Amateur Radio

Amateur Radio

📡 Radios

My journey into amateur radio didn’t exactly begin with a family member or a neighbour dragging me into it. It started in a very different place: the National Museum of Computing in Milton Keynes.

I was there for a Raspberry Pi event, more interested in robots and blinking LEDs than HF signals. But somewhere in that maze of old computers and codebreaking history, I overheard people talking about amateur radio. I didn’t think much of it at the time — just filed it away as “cool tech adults use.”

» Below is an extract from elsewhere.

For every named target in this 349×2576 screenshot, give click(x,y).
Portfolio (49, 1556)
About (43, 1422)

What stuck with me, though, was the idea: talking across the world without the internet. No Wi-Fi, no SIM cards. Just physics and circuitry. It lingered in the back of my mind.

📅 Fast Forward to 2023

That was the year I finally got my amateur radio license. I had just started high school, was feeling frustrated by the mismatch between the way school works and the way my brain works, and needed a challenge that felt real. Amateur radio gave me exactly that.

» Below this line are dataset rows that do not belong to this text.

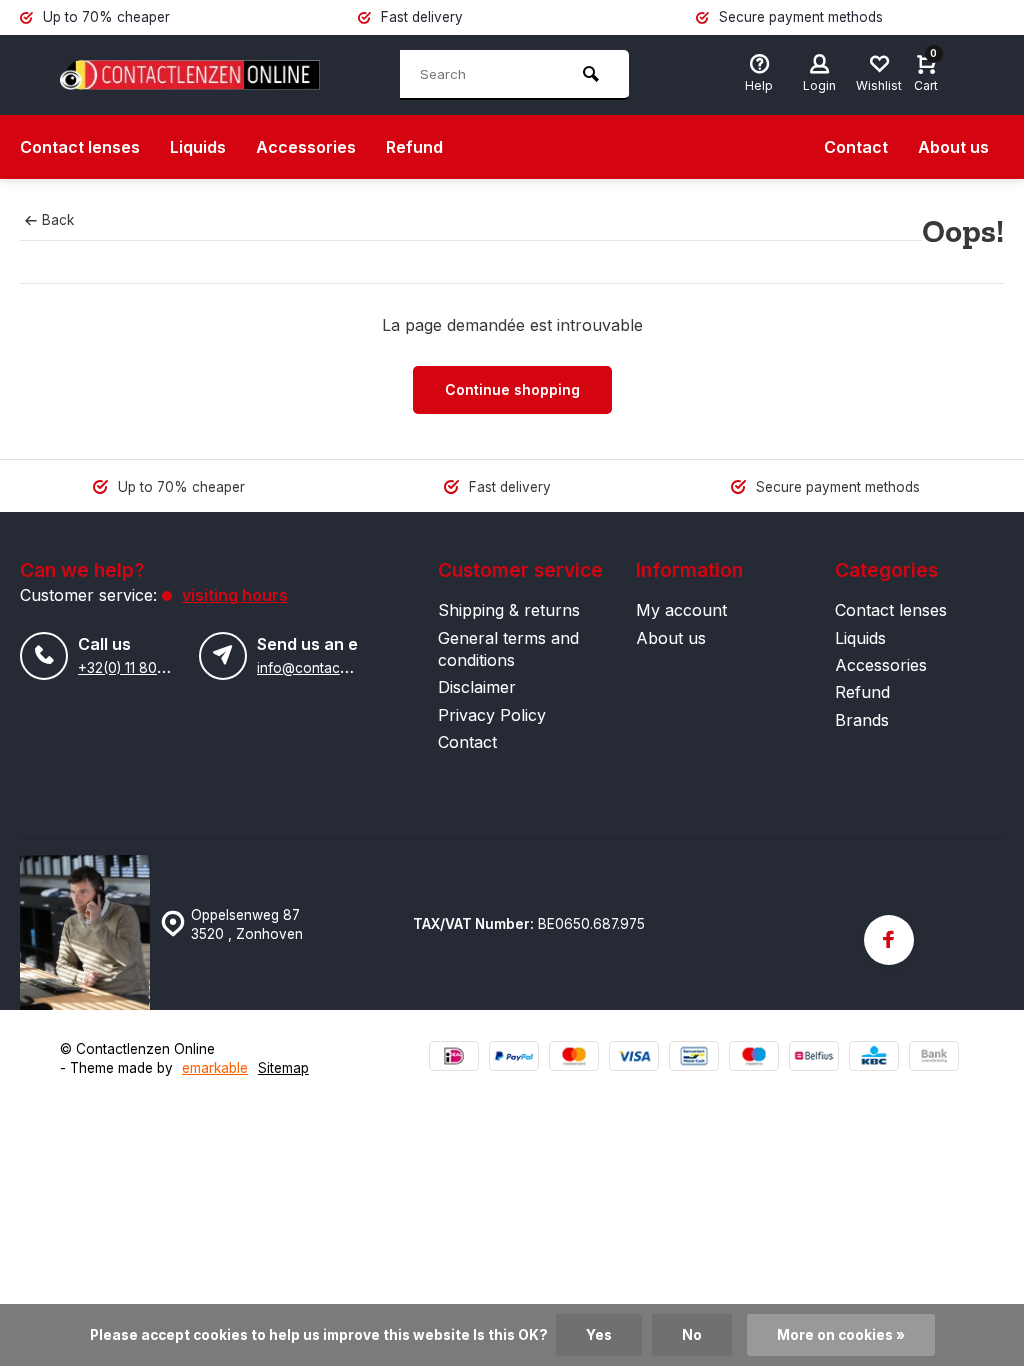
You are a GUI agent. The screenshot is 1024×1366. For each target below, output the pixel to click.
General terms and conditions (508, 649)
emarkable (215, 1068)
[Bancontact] (694, 1058)
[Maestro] (754, 1058)
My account (681, 610)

Everything I love about hands-on learning, problem solving, and just messing with electronics lives here:

  • The maths behind antenna lengths and impedance.
  • The physics of wave propagation and RF behaviour.
  • The hands-on act of soldering, testing, building, breaking, and trying again.

Every bit of it feels like learning that matters. Not because I’ll get graded on it — but because I want to know how it all works.

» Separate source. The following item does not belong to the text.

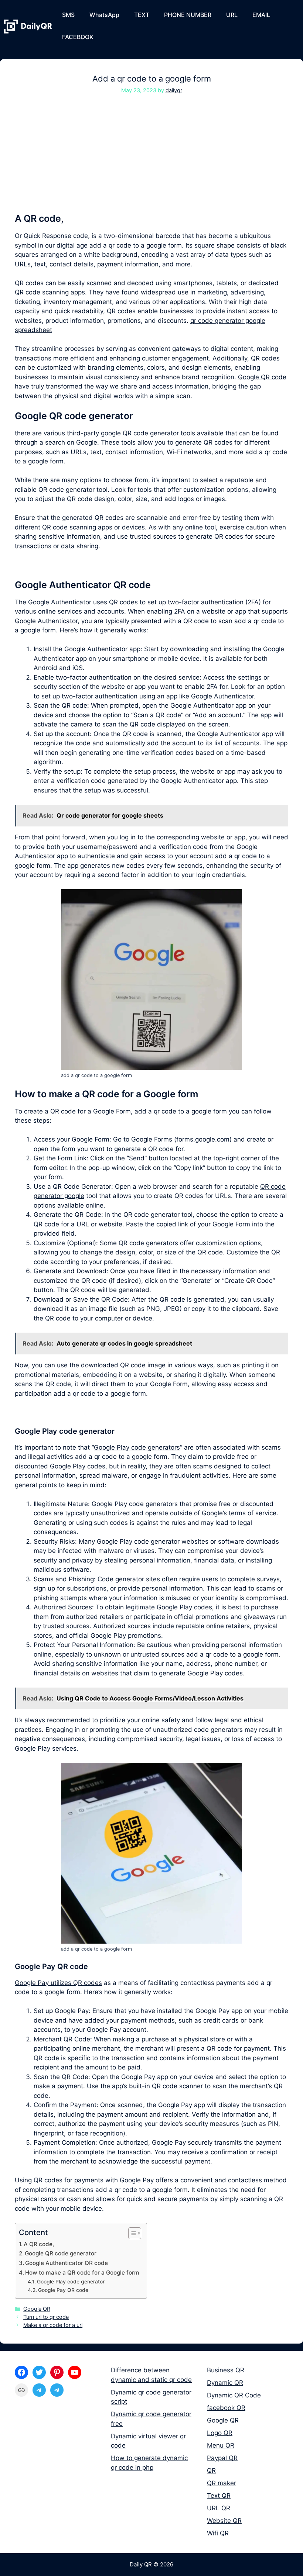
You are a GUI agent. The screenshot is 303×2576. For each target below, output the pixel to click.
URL (232, 14)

🔧 What I Actually Do (Right Now)

  • I’m licensed and active mostly on digital modes (FT8, WSPR) when I am transmitting larger amounts of RF into the ether.
  • I don’t have an HF radio at the moment — I’ve poured most of my money into my 3D printing setup — but I still experiment with antennas, filters, and low-power QRP circuits whenever I can.
  • I build and repair gear when it comes my way.

I’ve also operated under ZL4YOTA, helping promote the hobby to younger people. That part really matters to me — proving this hobby isn’t just for retirees with tower setups. There’s room for us too.

🧠 Why It Matters

Amateur radio is my personal curriculum. Every single part of the hobby teaches me something — from theory to practice. And more than that, it’s helped me understand who I am as a learner.

Radio rewards patience, curiosity, and experimentation — everything school tends to flatten out.

I’ll be here tinkering, learning, and listening for years to come because of amateur radio.